O QUE FAZER:
Liste todas as linhas do material que contêm a palavra "Task", levando em conta maiúsculas e minúsculas.

#### MATERIAL

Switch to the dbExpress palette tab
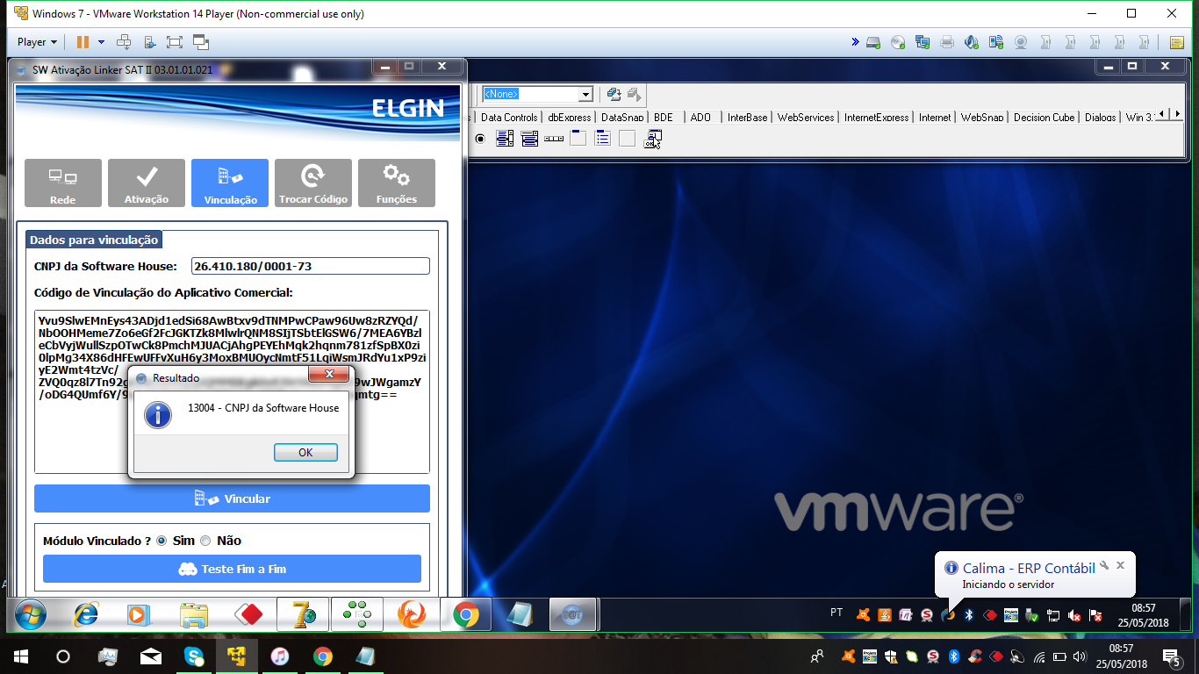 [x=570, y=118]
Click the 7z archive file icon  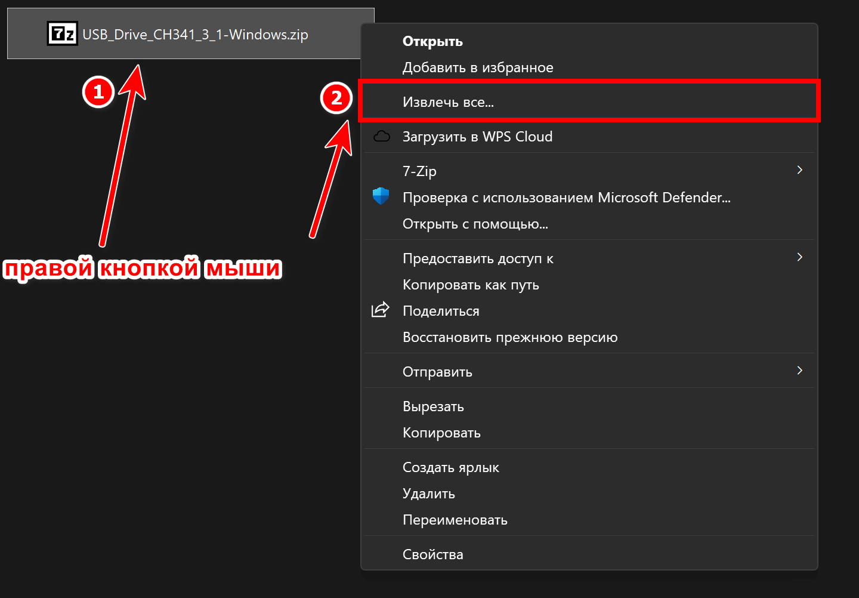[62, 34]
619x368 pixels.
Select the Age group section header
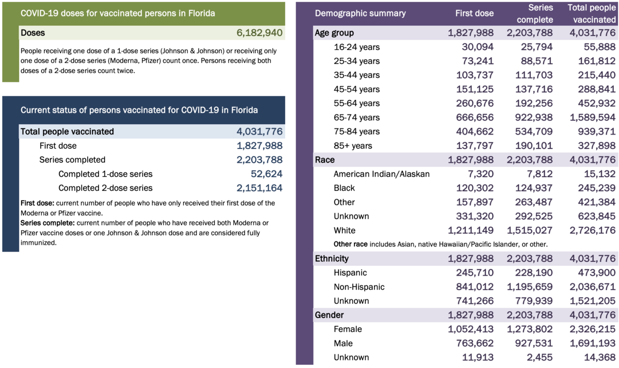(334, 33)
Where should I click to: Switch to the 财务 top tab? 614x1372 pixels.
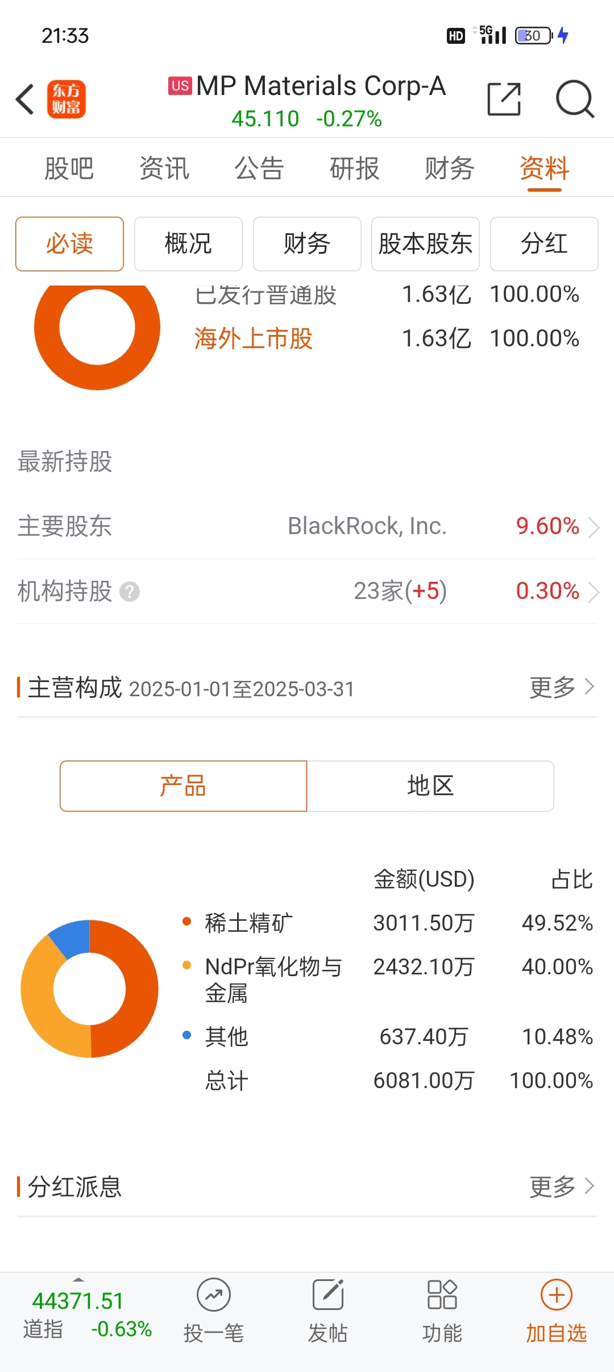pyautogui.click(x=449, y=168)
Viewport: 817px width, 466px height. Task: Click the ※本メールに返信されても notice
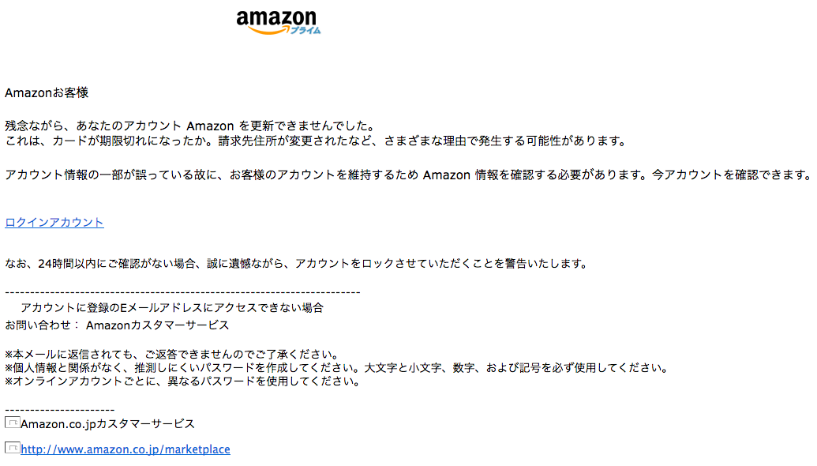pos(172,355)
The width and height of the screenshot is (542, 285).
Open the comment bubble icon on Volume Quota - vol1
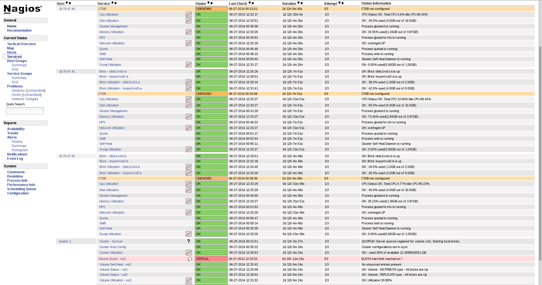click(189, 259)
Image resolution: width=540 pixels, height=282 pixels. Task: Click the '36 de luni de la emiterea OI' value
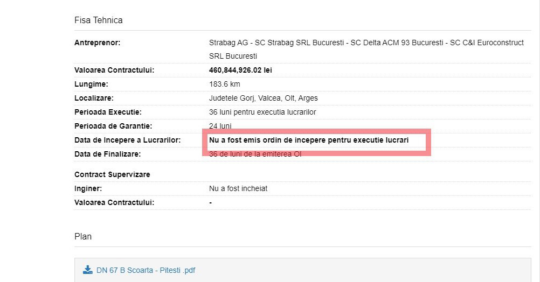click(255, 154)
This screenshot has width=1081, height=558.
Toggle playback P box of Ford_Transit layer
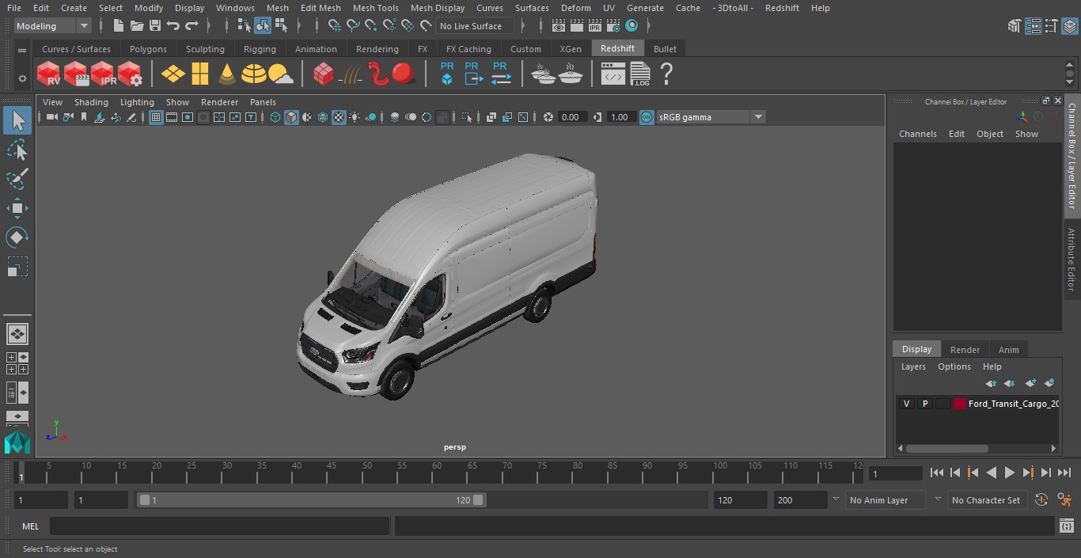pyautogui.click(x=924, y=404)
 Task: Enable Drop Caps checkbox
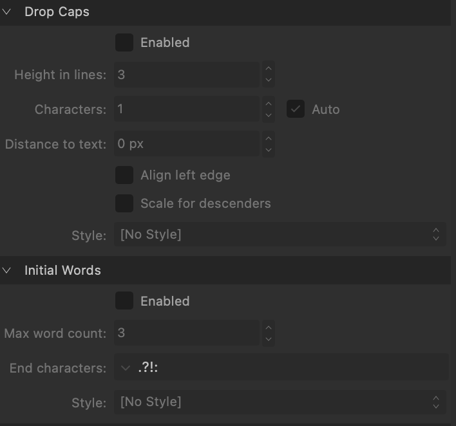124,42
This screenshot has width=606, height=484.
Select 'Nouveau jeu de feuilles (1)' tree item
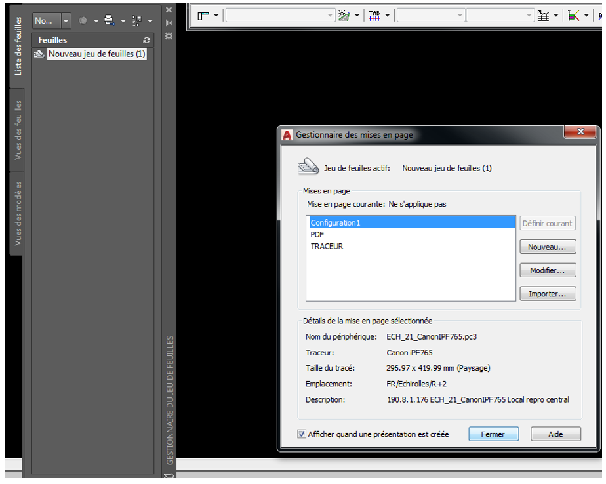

########

RESULTADO:
Viewport: 817px width, 466px height. Task: Click the ※本メールに返信されても notice
Image resolution: width=540 pixels, height=282 pixels. Task: Click the '36 de luni de la emiterea OI' value
 Task: Enable Drop Caps checkbox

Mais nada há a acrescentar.